Scores of women were among the crowd saying goodbye to an artist and human rights campaigner whose death has sent shockwaves rippling across Africa. French-Moroccan photographer Leila Alaoui was among the victims of the al-Qaeda attack on the Cappuccino Café in Ouagadougou, Burkina Faso.
That so many women were among the estimated 1,000 people who attended her funeral in Marrakech, in defiance of local norms, is testament to Ms Alaoui’s rare ability to break down barriers between opposing worlds.
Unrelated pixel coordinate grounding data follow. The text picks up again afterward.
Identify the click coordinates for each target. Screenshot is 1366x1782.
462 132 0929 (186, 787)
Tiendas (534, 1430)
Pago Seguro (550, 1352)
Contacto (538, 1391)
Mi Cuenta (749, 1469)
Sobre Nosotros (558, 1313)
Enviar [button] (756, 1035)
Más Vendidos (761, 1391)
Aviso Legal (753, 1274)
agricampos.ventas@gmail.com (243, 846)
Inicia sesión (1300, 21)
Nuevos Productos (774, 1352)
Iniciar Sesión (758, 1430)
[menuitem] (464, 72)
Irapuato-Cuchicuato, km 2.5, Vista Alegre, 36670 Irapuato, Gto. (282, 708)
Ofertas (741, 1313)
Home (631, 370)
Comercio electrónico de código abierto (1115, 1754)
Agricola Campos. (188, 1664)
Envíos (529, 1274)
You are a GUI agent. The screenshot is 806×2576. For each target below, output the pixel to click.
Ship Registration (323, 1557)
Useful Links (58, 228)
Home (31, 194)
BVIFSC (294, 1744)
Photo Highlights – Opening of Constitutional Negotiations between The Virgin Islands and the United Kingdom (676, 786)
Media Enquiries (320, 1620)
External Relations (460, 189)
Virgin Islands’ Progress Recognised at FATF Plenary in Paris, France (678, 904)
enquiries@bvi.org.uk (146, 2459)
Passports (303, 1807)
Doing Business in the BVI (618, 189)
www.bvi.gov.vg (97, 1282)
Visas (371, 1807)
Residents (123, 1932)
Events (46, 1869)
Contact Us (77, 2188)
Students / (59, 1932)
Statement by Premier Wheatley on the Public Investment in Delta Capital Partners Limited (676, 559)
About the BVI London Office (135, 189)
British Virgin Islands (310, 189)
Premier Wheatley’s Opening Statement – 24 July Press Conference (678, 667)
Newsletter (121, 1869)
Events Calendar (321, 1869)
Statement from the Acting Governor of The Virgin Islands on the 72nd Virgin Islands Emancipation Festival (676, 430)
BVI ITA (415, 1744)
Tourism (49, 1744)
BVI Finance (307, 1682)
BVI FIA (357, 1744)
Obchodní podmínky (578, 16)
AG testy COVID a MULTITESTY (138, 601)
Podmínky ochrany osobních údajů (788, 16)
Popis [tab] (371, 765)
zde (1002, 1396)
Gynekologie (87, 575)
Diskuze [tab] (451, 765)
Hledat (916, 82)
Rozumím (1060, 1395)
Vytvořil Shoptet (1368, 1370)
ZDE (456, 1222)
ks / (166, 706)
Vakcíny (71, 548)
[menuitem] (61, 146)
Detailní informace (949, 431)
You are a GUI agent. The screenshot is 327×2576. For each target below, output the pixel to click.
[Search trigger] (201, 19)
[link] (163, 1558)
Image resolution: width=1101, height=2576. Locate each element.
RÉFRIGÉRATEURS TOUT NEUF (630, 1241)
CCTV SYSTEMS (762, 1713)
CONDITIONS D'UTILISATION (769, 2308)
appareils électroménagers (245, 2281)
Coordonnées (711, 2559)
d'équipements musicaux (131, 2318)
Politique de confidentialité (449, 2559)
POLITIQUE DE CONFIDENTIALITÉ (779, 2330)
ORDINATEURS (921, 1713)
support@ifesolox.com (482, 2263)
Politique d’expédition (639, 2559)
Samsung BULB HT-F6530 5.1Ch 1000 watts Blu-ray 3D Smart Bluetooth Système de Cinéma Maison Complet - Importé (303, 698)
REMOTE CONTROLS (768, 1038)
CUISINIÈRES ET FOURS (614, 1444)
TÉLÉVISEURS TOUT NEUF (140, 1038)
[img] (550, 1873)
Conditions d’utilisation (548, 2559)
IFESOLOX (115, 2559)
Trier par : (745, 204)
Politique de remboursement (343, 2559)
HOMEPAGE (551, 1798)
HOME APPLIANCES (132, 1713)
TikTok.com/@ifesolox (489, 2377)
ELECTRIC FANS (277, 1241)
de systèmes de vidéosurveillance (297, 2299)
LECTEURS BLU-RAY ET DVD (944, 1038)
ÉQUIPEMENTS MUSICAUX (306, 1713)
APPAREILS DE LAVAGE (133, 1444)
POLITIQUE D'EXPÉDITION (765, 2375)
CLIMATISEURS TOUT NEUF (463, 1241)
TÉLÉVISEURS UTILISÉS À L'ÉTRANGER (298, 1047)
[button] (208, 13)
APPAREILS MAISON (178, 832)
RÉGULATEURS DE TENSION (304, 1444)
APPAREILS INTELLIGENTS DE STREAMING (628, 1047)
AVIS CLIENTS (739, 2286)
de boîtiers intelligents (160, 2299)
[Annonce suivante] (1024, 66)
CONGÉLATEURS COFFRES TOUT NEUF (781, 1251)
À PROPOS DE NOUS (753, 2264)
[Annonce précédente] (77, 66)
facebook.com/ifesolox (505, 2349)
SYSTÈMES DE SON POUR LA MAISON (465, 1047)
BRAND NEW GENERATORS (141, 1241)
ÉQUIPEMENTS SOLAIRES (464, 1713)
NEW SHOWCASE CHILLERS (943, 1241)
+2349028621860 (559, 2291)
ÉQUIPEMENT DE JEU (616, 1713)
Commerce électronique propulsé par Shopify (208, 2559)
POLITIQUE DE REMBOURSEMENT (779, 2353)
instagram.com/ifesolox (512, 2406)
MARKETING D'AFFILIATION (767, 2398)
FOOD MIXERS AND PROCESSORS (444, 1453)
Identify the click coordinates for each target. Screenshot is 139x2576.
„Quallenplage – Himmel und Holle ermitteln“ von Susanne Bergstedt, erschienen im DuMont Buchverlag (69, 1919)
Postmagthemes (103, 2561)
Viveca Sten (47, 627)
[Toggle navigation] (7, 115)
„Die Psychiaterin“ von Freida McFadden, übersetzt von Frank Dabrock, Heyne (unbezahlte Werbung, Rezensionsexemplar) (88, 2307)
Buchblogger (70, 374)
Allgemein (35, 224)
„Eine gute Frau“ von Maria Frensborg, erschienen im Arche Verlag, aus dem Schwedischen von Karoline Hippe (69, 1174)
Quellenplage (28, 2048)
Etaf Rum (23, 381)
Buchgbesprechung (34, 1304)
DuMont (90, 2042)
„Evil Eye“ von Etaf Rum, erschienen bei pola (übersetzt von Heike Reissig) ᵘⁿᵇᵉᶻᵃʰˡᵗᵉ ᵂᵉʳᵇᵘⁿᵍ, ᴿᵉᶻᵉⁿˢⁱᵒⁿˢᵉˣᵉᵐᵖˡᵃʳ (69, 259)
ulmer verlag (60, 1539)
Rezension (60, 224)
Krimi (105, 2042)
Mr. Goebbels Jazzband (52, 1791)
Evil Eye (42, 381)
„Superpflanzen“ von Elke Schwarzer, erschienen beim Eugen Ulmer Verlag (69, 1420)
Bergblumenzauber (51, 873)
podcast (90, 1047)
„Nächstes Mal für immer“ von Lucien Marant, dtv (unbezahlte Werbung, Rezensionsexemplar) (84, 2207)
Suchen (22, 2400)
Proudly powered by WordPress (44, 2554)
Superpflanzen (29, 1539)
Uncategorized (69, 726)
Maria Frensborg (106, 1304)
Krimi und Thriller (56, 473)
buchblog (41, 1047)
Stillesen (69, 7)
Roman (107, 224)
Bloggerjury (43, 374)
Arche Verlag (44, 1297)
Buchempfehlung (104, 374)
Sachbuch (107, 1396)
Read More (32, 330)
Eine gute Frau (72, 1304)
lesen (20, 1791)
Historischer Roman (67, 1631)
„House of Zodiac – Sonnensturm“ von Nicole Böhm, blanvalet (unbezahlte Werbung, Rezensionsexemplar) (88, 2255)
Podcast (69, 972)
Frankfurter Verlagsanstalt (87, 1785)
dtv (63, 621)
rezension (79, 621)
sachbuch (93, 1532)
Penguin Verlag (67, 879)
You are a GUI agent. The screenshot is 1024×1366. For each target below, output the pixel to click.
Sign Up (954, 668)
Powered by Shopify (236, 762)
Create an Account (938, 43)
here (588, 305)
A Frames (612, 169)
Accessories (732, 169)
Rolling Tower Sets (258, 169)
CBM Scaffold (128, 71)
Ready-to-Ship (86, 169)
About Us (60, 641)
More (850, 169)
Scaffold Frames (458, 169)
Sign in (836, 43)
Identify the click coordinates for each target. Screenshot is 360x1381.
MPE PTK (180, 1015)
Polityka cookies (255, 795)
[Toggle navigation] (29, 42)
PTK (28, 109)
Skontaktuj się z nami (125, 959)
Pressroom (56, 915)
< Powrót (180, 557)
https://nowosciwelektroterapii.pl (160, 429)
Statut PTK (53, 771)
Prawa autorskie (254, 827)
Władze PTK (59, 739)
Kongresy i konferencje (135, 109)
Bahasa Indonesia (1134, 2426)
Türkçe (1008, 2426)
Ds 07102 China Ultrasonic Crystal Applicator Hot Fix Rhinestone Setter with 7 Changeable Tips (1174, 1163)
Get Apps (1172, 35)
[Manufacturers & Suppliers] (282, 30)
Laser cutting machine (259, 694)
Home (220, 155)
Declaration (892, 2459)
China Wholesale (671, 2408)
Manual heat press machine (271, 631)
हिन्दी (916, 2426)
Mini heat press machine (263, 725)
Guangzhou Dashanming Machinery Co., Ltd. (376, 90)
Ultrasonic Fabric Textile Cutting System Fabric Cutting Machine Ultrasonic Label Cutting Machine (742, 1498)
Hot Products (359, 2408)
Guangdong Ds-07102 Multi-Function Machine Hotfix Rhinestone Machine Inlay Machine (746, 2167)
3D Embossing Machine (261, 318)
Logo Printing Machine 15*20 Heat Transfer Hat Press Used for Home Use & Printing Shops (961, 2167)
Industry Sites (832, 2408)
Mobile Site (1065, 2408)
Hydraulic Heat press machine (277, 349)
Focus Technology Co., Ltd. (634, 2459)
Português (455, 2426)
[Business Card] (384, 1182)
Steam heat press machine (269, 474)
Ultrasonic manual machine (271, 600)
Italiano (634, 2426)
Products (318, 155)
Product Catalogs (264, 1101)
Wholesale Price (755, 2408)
The 33-year-old was working for Amnesty International on a major project exploring women’s rights in Africa when she was killed by jihadists from the al-Qaeda in the Islamic Maghreb (AQIM) group.Born in France, brought up in Morocco and trained in photography in New York, Ms Alaoui’s friends and family say she was fascinated by the idea of passing through the borders put up by people between countries, races, religions and genders.
Shot twice in the leg and chest, Ms Alaoui had recovered to a stable condition after surgery and was able to speak to her parents before, as a medical evacuation was being prepared, she suffered a fatal heart attack.
Her death, announced in a statement from Amnesty on Monday morning, saw the death toll from that attack rise to 30, as well as scores wounded. Ms Alaoui had been parked outside the Cappuccino Café with Amnesty employee and driver Mahamadi Ouedraogo, a father of four who was also killed.
After attacking the café, a popular destination among foreigners in the city, the gunmen took hostages in a nearby luxury hotel. The siege was broken on Saturday morning with the assistance of French anti-terror experts, and all four gunmen were shot dead.
As she died in a hospital in Burkina Faso, 3,000 miles away in Paris an exhibition of her last completed work The Moroccans was coming to the end of its showing at the prestigious Maison Européenne de la Photographie.
The exhibition featured life-size portraits of people from different communities across Morocco, and Ms Alaoui said the project was designed to counter the “tired exoticisation” of North Africa and the Arab world.
Speaking to The Independent after attending Ms Alaoui’s funeral on Wednesday, her cousin, Yalda Alaoui, said the artist was fast “becoming an icon” in her home country.
“She was representing Arab women in the art world, a visionary when it came to topics like immigration and women’s rights,” Yalda says.
“Demonstrations happened in her name today in Morocco and over 2,100 articles were written about her. The French parliament observed a minute of silence for her today too.
“However all this will not bring me back my closest cousin, who was like a sister to me. We were very similar, both physically and mentally.”